Beta version

Cavalli maremmani: ecco il performance test

14/12/2011 | Ambiente
Si è conclusa di recente l'edizione annuale del performance test con l'approvazione di nove nuovi riproduttori nati nel 2008.

L'Associazione nazionale allevatori cavallo di razza maremmana ha concluso di recente l'edizione annuale del performance test con l'approvazione di nove nuovi riproduttori nati nel 2008.

L'Anam, prima in Italia ad adottare questo strumento di selezione, si affida ormai da diversi anni ad un gruppo di lavoro affiatato, sia interno alla scuderia che esterno; parte delle valutazioni viene infatti affidato a giudici e cavalieri esterni, nella volontà che il giudizio sia più possibile qualificato e libero dai condizionamenti.

Inoltre, l'elaborazione delle schede di valutazione e dei giudizi numerici espressi è affidata all'equipe del Centro studi del cavallo sportivo dell'Università di Perugia. I dati vengono elaborati mediante modelli statistici, con la consulenza scientifica di Maurizio Silvestrelli e Camillo Pieramati. Il performance test ha come scopo quello di individuare i soggetti con le migliori caratteristiche morfologiche, attitudinali, caratteriali e sportive e privi di patologie trasmissibili per via genetica; volontà dell'Anam è che questo gruppo di riproduttori, assieme a quello delle fattrici d'élite, condizioni positivamente l'andamento selettivo della razza, portando le caratteristiche del Maremmano verso quegli obiettivi che la Commissione tecnica centrale, e il mercato, hanno individuato come i migliori possibili per la sopravvivenza e lo sviluppo di questo patrimonio genetico.

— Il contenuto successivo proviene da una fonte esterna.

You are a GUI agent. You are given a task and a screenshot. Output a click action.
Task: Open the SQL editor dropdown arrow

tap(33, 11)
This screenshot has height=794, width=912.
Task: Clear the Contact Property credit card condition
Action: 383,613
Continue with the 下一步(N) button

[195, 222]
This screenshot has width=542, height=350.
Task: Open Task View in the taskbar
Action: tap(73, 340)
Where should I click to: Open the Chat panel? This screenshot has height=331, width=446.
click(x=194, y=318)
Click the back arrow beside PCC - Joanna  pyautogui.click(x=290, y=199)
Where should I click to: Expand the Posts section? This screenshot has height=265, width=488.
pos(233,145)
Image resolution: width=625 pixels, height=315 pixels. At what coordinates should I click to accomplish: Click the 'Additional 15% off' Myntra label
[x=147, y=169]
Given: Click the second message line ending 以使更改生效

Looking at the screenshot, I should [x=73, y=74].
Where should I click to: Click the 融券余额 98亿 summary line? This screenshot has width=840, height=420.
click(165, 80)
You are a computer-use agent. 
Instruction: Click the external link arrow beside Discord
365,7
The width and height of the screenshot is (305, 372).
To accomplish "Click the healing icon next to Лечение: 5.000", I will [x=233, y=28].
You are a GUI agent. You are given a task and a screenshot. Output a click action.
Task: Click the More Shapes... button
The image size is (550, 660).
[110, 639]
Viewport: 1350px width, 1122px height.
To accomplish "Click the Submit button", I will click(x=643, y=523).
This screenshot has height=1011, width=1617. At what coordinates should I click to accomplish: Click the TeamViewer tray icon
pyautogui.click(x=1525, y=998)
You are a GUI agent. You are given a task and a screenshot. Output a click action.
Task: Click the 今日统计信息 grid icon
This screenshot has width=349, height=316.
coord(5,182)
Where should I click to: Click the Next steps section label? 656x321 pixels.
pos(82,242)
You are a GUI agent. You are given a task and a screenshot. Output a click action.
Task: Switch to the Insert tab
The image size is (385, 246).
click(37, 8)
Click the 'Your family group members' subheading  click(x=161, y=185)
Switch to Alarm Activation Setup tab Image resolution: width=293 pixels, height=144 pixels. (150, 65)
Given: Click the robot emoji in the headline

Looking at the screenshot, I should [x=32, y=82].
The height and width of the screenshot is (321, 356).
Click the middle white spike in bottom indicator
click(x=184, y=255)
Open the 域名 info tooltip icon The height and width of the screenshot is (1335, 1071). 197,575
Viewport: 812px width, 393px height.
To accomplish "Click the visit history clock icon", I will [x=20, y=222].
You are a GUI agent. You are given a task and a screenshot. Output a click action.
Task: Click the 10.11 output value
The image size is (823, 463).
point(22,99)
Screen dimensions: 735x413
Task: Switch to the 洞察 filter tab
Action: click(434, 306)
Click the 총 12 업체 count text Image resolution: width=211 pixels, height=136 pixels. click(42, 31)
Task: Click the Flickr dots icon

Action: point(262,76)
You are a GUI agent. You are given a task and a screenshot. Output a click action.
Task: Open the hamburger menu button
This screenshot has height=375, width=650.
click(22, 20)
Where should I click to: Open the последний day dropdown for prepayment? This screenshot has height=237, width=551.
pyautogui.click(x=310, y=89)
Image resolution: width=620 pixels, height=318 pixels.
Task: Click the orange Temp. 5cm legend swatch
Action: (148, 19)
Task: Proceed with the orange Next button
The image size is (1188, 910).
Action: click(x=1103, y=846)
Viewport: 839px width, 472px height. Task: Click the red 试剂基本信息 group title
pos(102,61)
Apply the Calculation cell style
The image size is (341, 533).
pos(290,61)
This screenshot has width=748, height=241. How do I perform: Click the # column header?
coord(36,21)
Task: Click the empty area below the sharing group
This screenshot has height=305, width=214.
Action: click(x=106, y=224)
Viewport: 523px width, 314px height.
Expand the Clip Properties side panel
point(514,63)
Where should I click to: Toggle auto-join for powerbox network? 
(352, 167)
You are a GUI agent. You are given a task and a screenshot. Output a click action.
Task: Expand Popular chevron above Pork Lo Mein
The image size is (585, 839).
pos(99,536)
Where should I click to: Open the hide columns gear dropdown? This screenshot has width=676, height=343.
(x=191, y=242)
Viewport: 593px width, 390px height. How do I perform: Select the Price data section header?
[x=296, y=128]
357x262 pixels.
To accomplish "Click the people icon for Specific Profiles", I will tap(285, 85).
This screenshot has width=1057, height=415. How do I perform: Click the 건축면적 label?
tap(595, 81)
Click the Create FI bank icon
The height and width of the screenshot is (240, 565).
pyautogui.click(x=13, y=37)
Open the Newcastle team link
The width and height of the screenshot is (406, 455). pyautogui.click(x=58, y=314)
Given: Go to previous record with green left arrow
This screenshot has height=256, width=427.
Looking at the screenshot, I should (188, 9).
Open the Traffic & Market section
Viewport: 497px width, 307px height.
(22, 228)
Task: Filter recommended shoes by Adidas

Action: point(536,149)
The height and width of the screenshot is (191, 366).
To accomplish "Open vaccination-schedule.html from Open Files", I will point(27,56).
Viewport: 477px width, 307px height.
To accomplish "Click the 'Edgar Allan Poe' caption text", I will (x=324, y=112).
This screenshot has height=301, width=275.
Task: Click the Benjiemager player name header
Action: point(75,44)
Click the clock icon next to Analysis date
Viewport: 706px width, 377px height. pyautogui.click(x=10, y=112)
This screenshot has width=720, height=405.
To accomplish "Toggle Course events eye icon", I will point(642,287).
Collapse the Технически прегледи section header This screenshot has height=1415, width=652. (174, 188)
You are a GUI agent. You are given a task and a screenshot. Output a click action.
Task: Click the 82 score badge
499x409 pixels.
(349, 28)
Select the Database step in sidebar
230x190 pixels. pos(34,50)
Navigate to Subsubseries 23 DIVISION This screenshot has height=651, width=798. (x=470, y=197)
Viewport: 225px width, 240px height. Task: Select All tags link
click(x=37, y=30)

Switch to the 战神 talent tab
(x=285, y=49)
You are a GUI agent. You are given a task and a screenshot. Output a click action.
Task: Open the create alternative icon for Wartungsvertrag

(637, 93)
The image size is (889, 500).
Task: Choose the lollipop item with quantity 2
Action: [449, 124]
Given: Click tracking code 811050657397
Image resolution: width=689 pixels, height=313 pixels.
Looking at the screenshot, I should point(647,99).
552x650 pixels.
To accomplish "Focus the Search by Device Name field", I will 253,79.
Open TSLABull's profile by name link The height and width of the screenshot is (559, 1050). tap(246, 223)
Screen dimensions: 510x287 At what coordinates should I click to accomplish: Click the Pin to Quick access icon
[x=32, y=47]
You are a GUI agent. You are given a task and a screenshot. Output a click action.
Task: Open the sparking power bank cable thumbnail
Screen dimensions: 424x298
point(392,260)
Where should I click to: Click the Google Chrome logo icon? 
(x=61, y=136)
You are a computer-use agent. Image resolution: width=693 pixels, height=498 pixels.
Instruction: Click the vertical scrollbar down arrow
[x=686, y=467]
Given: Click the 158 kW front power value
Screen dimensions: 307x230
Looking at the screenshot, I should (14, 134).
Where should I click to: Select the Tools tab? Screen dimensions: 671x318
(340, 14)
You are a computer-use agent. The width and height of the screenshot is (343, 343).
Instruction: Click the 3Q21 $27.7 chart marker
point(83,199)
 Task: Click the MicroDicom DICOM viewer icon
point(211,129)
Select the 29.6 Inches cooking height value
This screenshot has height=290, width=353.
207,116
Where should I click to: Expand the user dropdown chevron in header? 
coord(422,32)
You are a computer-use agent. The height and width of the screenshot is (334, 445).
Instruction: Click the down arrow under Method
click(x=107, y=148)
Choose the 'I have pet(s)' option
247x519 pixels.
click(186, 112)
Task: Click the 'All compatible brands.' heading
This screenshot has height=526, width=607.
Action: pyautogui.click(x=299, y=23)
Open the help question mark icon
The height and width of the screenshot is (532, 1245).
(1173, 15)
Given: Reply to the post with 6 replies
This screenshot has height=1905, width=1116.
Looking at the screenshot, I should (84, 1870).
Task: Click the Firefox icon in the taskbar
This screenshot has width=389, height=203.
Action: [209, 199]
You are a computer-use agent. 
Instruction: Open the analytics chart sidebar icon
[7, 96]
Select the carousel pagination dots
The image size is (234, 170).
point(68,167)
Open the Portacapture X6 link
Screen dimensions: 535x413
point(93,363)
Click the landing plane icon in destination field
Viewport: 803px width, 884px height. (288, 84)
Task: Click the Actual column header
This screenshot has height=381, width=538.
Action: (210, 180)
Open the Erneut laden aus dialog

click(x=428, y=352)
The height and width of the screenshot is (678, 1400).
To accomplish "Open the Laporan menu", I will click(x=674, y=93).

Per ottimizzare i risultati dal lavoro sinora svolto il Comitato direttivo Anam ha deciso di avviare dal prossimo anno un piano di accoppiamenti programmati tra gli stalloni e le fattrici d'élite che abbiano ottenuto gli indici genetici attitudinali migliori. Con il supporto dell'Associazione, e le direttive tecniche della Ctc, gli allevatori saranno invitati a programmare le coperture per ottenere puledri che rappresentino l'unione del migliore patrimonio genetico risultato da anni di selezione. Tornando al performance test appena concluso, quest'anno i cavalieri esterni sono stati Emilio Bicocchi (vincitore dei Campionati Italiani, ha partecipato ai Campionati del Mondo e come riserva alle Olimpiadi) e Stefano Margheriti (atleta che ha ottenuto ottimi piazzamenti nelle categorie dei giovani cavalli), professionisti che hanno dato il loro importante contributo nella valutazione dell'attitudine sportiva e della predisposizione al lavoro dei cavalli.

La cerimonia di chiusura si è svolta al Ce.Mi.Vet. di Grosseto, ospite delle attività di scuderia Anam, davanti a più di duecento intervenuti; a differenza degli anni scorsi, la presentazione di ogni singolo stallone è avvenuta su un percorso di campagna ad ostacoli fissi e laghetto. La novità è stata molto apprezzata dal pubblico e gli stalloni sono stati valorizzati da questo tipo di percorso risultato più suggestivo di quello a ostacoli fissi nella tensostruttura.

Questa la classifica finale del performance test 2011: M. Universo del Belagaio (allevatore e proprietario: Mipaaf, Follonica - Grosseto - nella foto, ndr.); M. Urbino dell'Alberese (allevatore e proprietario: Azienda regionale agricola Alberese - Grosseto); M. Uriel (allevatore e proprietario: Elio Pellizzer, Borso del Grappa - Treviso); M. Urano di CastelporzianoM. Uragano (allevatore e proprietario: Paolo Ferri, Pitigliano - Grosseto); M. Ursus di Roccarespampani M. Umbro del Belagaio M. Ultimo Baio M. Un Tipo (allevatore: Ugo Tonelli - Grosseto; proprietario: Domenico Germoni, Tuscania - Viterbo).